Former NFL linebacker David Vobora found a new calling after leaving the NFL for good and that is to train war veterans who need help.
David Vobora, the 252nd and very last pick of the 2008 draft retired from the NFL in 2012 and dealt with shoulder injuries that led to multiple surgeries and an addiction to pain killers.
After rehabilitation, he found a new calling by opening a for-profit gym for elite athletes, including NFL players and Olympic athletes. The gym, Performance Vault, is located in Dallas, Texas near his parent’s home.
Three months after opening the gym, David Vobora noticed a man at a party he was attending. The man was United States Army Staff Sgt. Travis Mills, one of five quadruple amputees from the wars in Iraq and Afghanistan. While on his third tour in Afghanistan, Mills was struck by an IED.

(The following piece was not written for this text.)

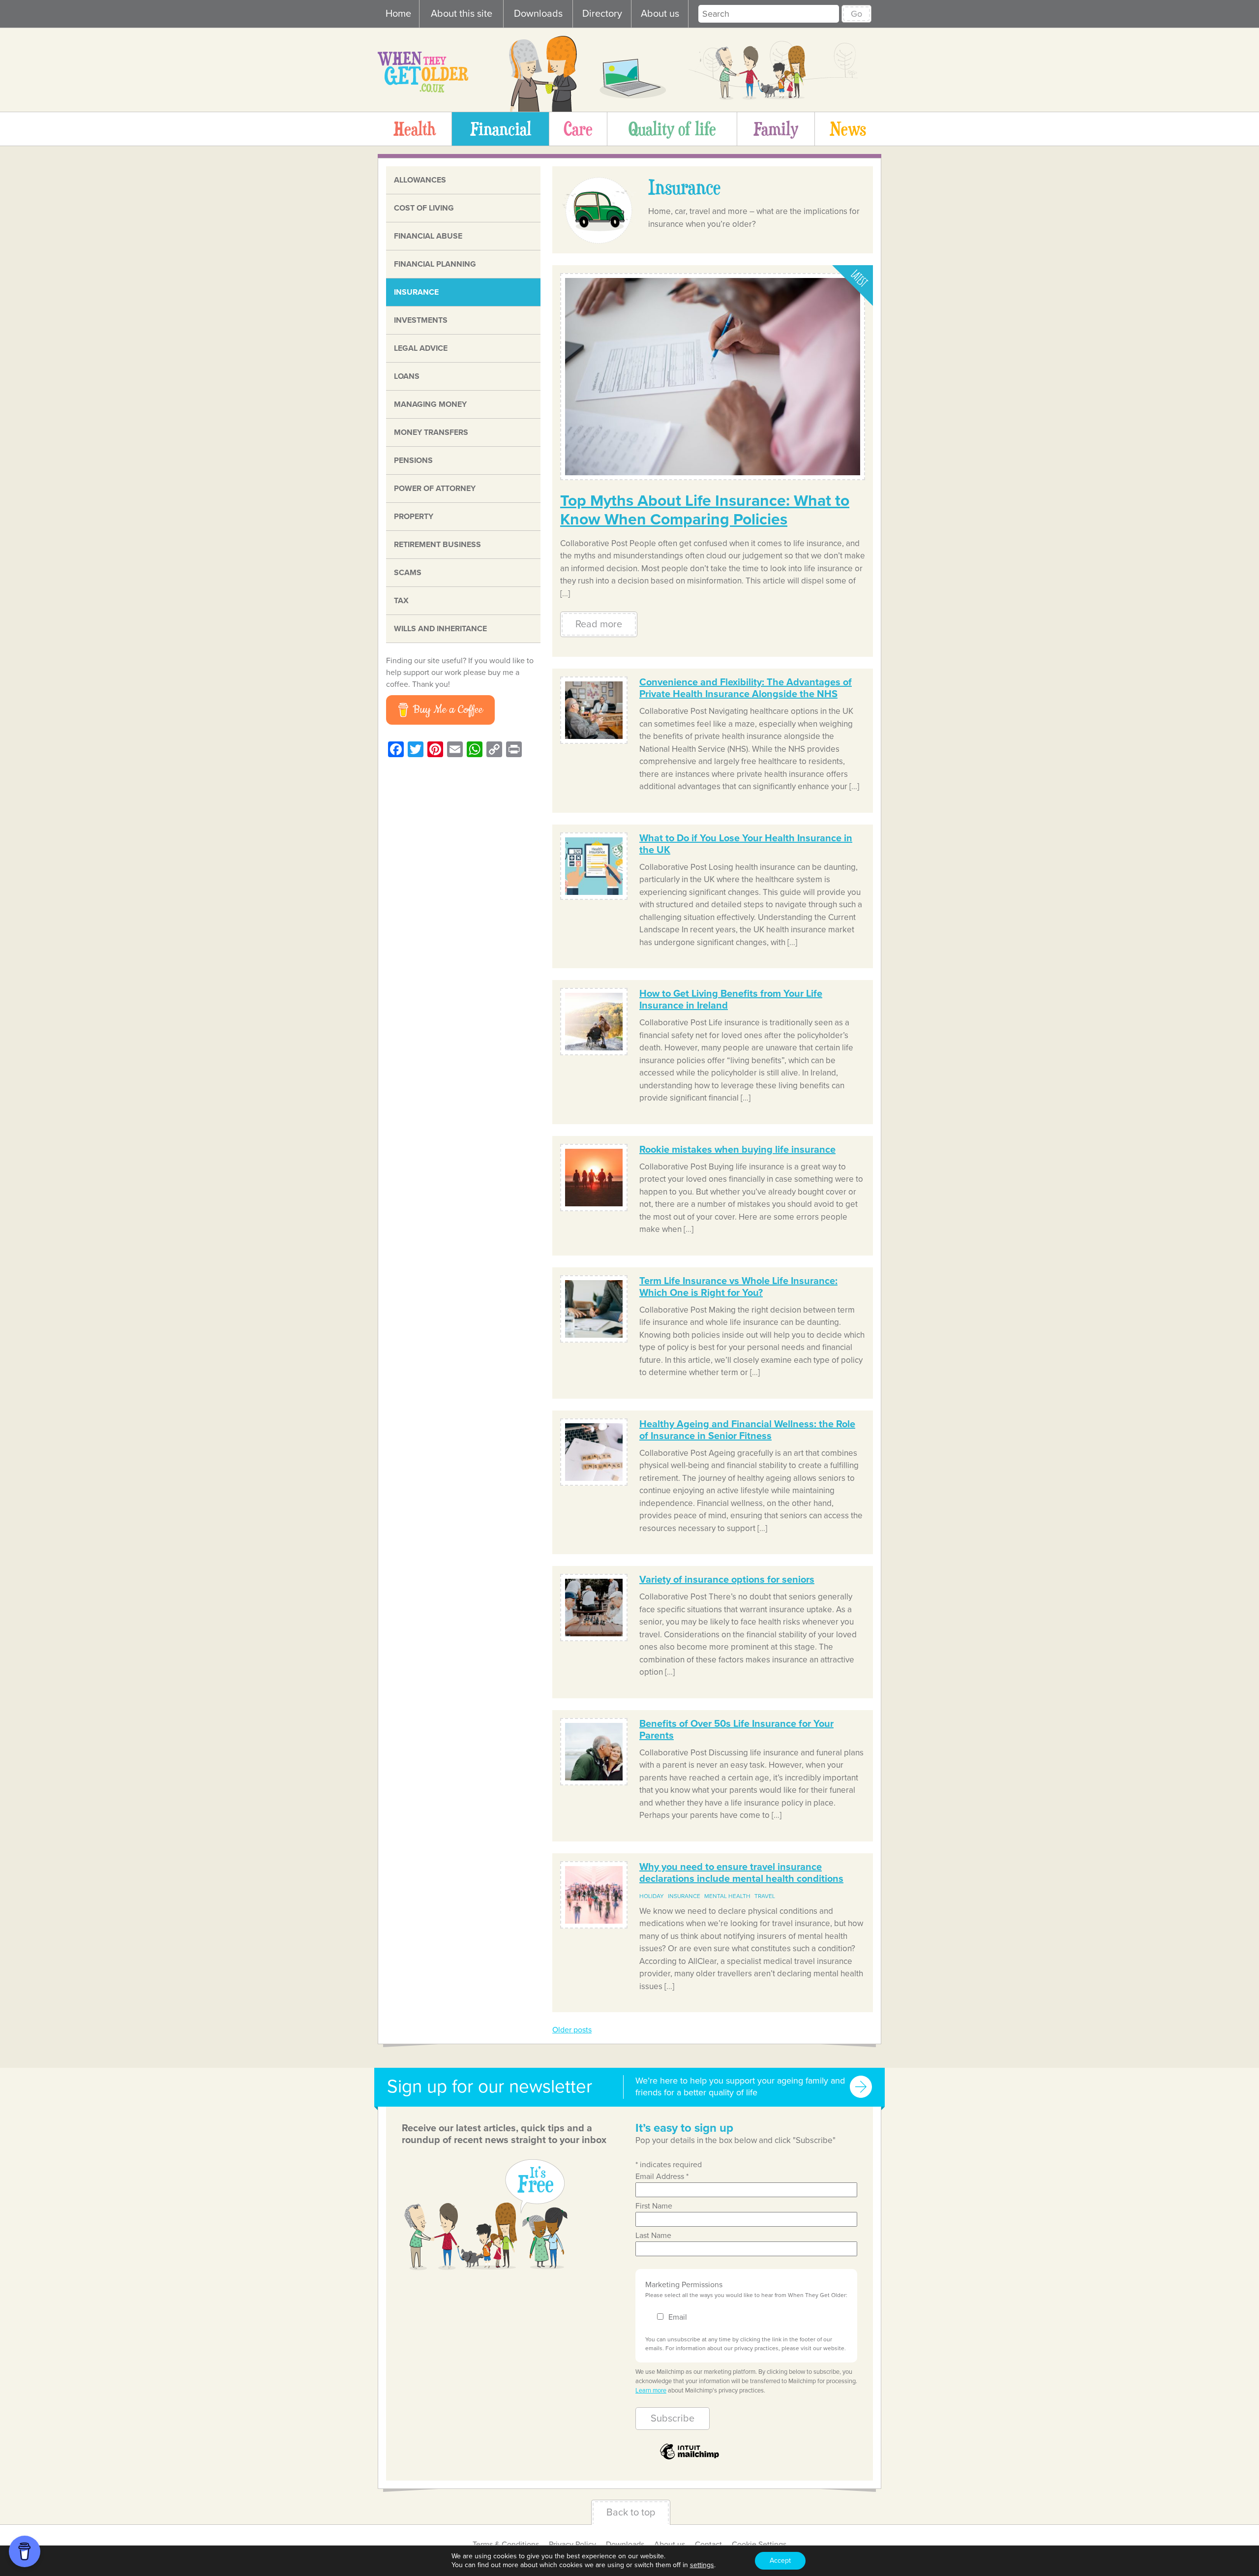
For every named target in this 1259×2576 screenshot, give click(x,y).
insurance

“He’s on four prosthetics and balancing and walking and moving, and I just walked up to him and I said, ‘When was the last time you worked out?’”
“He looked at me and said, ‘Look, I don’t want you to feel like an idiot because you obviously don’t see I don’t have arms and legs.’ I kind of chuckled and I said, ‘I understand that you were wounded, but now that you’re healed, even though you look different, why can’t you compete? Why can’t we attack some things that scare you?’”
In September 2014, Vobora founded the Adaptive Training Foundation, which is a non-profit foundation that provides free personalized physical training programs for injured veterans and people living with disabilities. Ten individuals take part in the nine week training course where they receive a training regimen for their fitness goals and specific disabilities.
Vobora has a close connection to the military as his grandfather, great grandfather, and his uncle were all Marines.